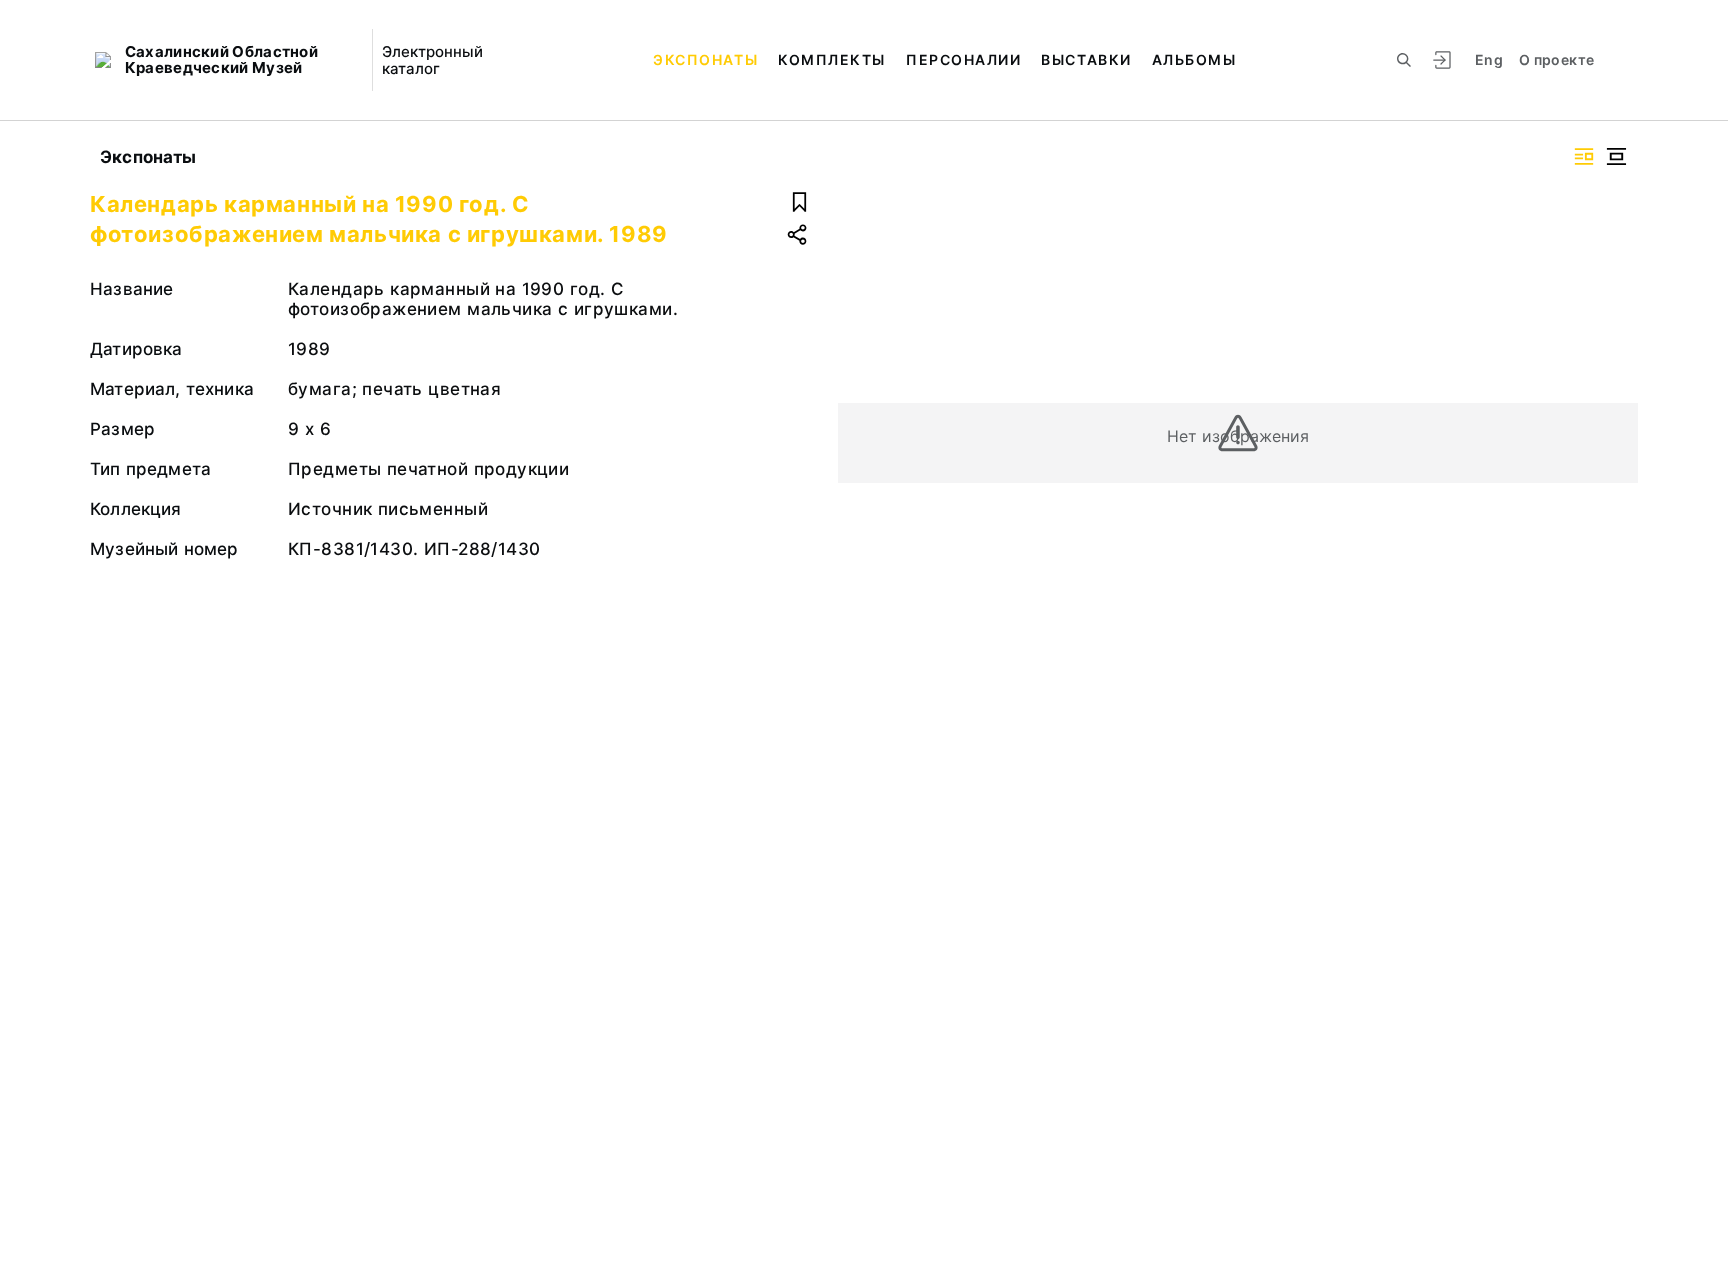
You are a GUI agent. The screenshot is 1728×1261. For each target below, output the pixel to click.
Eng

...

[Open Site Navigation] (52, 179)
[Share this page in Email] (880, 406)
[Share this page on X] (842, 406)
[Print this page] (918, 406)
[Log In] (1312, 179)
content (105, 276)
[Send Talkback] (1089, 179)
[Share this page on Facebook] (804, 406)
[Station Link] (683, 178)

...

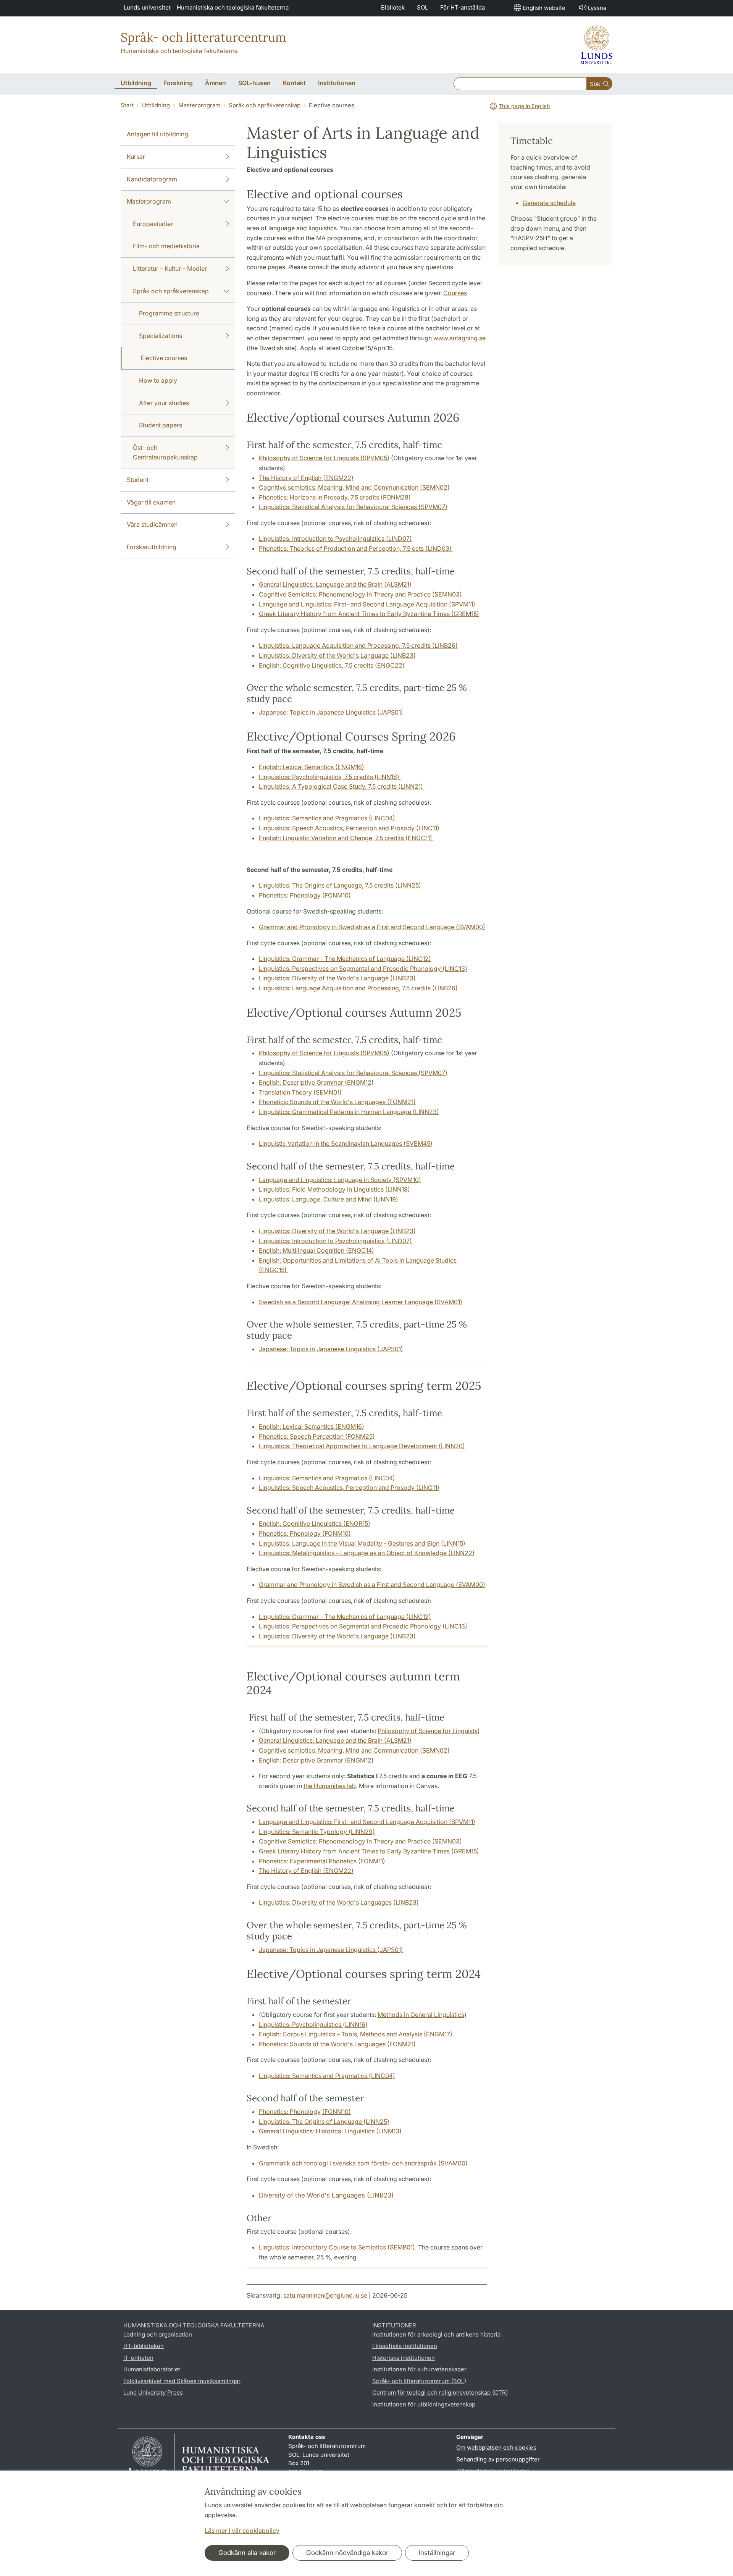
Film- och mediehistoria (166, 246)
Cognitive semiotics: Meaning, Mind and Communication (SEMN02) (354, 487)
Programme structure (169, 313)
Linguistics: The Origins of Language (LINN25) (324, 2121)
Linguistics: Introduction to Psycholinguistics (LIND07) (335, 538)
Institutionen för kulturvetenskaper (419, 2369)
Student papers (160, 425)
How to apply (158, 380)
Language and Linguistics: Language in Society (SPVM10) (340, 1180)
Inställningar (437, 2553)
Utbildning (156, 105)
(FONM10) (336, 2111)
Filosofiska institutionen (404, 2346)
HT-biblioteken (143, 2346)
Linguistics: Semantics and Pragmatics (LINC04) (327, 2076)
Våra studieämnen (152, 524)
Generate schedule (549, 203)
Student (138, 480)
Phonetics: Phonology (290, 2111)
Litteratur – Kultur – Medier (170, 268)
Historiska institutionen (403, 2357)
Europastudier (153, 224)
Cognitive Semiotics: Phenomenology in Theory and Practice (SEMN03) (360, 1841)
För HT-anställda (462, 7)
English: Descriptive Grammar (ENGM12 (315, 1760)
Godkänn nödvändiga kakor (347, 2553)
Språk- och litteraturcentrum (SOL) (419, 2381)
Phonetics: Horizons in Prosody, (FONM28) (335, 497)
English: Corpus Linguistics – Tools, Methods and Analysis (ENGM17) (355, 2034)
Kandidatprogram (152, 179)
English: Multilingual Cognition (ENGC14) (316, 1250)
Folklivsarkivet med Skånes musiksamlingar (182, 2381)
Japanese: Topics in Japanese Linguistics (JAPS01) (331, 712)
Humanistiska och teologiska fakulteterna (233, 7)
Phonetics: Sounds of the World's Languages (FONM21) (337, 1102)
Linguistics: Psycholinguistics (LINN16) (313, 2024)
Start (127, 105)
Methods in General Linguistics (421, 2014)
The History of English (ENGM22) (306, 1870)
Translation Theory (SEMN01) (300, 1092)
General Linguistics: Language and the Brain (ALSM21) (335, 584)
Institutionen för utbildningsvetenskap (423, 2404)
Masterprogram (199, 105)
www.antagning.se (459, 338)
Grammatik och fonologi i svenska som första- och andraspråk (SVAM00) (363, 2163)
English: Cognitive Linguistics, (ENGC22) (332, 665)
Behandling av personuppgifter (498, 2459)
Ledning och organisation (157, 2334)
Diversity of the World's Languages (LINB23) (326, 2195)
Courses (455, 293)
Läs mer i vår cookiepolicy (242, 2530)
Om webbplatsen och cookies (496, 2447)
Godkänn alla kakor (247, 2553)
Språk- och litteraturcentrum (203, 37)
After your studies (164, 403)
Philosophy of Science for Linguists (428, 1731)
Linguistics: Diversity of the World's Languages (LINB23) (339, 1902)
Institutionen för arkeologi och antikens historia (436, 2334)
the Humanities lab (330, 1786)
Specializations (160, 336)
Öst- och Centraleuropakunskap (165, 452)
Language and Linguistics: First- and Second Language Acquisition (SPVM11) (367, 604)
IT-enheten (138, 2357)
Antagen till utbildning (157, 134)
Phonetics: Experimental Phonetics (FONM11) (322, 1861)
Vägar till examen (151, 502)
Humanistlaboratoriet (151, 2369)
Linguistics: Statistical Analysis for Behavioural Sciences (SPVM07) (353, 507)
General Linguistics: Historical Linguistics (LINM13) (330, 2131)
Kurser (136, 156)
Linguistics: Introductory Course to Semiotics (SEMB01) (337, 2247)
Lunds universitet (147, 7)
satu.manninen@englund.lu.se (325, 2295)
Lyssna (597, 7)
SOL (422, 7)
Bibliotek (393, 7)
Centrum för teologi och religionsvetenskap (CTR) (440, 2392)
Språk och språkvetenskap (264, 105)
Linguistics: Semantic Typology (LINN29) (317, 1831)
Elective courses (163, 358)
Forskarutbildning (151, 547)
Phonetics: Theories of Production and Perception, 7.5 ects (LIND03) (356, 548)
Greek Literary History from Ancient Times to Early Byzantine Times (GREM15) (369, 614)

The problem:
Look through the data above and return exactly the lines from the one that contains "Institutionen för kulturvetenskaper" to the one that contains "Linguistics: Semantics and", inclusive, with nothing else.

Solution below:
Institutionen för kulturvetenskaper (419, 2369)
Student papers (160, 425)
How to apply (158, 380)
Language and Linguistics: Language in Society (SPVM10) (340, 1180)
Inställningar (437, 2553)
Utbildning (156, 105)
(FONM10) (336, 2111)
Filosofiska institutionen (404, 2346)
HT-biblioteken (143, 2346)
Linguistics: Semantics and Pragmatics (LINC04) (327, 2076)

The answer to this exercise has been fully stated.